Scientific studies show that in our mid-twenties, our brains start getting less agile and it gets ‘harder’ to learn new things, though it is precisely through the learning of new things that our brains keep healthy. So, while I often feel like a tech Neanderthal navigating this brave new digital world, I am telling myself that the learning of new digital literacies will keep my brain fit. So far, I have been intrigued by the digital tools and activities used during our ONL talks and group meetings: uploading hand-drawn charts on Padlet, brainstorming with my group members on Google’s Jamboard, and creating my own avatar (see below). For this week, we are supposed to do something with video, but I have not started on that yet.

Apart from motivating myself, another question of interest to me is the motivating of learners in a digital classroom. I found this post on student motivation by Ann S. Michaelsen (whose book I plan to purchase) particularly interesting. Studies show that learners are most motivated when they have relatedness, competence, and autonomy. How then should a course and digital classroom be designed to meet these psychological needs and facilitate motivation? There is also the need for educators and learners to equip themselves with the appropriate digital literacies. As David White and Alison Le Cornu recognise, “online literacies differ between platforms” and age is less influential than ideas of privacy and community when it comes to technology use. This means one cannot assume that one’s ‘younger’ students are aware of how a particular digital tool should be employed for learning purposes. For example, most university students have experience using social media (e.g. Facebook, Twitter, Instagram), but if social media is incorporated into the course as a learning platform, some guidelines and discussion may be needed to ensure that social media interventions are thoughtful (instead of reactive), constructive, and supportive rather than destructive of learning (e.g. no constant or obsessive checking and posting).

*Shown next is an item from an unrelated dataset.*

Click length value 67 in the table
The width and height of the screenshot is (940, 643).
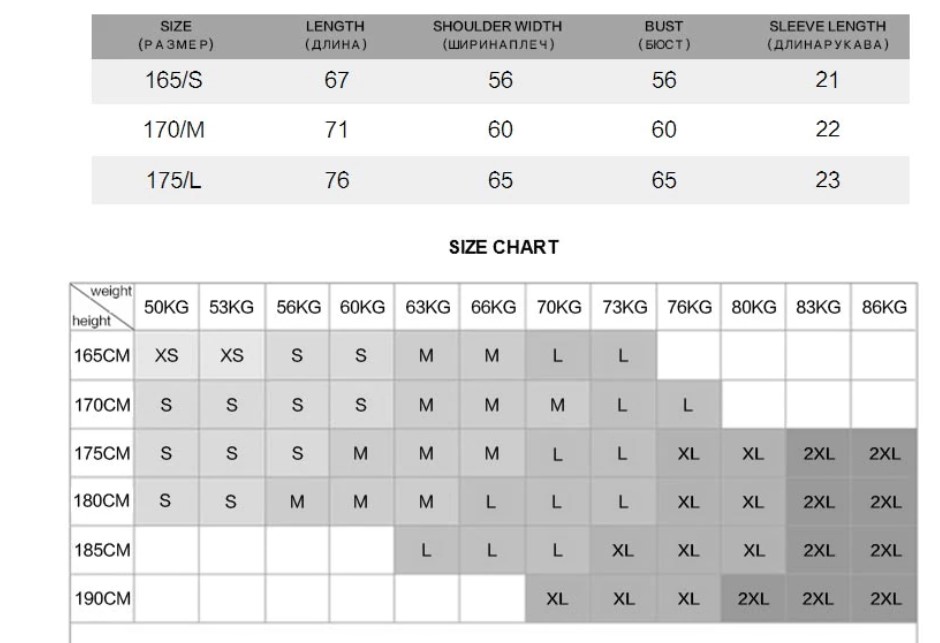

I must admit that engaging with the digital classroom can be slightly unnerving. In physical classes, one could arguably choose to ignore the digital conversations and activities of students floating around as one lectures in front of the class. Or one can view such digital realities as pedagogical opportunity and try to shape it to enhance student learning.
The last time I engaged in such motivational self-talk was when I fell in love with, and decided to learn, flamenco and classical Spanish dance. For me, learning these dance forms is like learning a completely new language, quite literally, as the letra is in Spanish and castanet-playing is, as my dance teacher/mentor Tania Goh (Spanish Dance Singapore) explains, an intricate musical vocabulary in itself. Being in the digital classroom also requires learning a new ‘language’. And perhaps the rich art form of flamenco yields another insight. The spontaneous and improvisational nature of flamenco means that the flamenco dancer is never ‘performing’ alone but communicating with the singer(s), musician(s), and audience. Each plays off the other, taking the lead at different times and also following in turn. No one is really the ‘star’. And perhaps that is the role of the educator in today’s digital university classroom, no longer as mere information provider or all-knowing ‘leader’, but as facilitator and fellow learner in the seeking and making of knowledge, responding to the ongoing conversations and evolving interests of students. One of the questions we have been asked to reflect on these two weeks is our digital identity. While the analogy is not perfect, I have decided that I will aim to be Carmen Amaya (see below) in my digital classroom.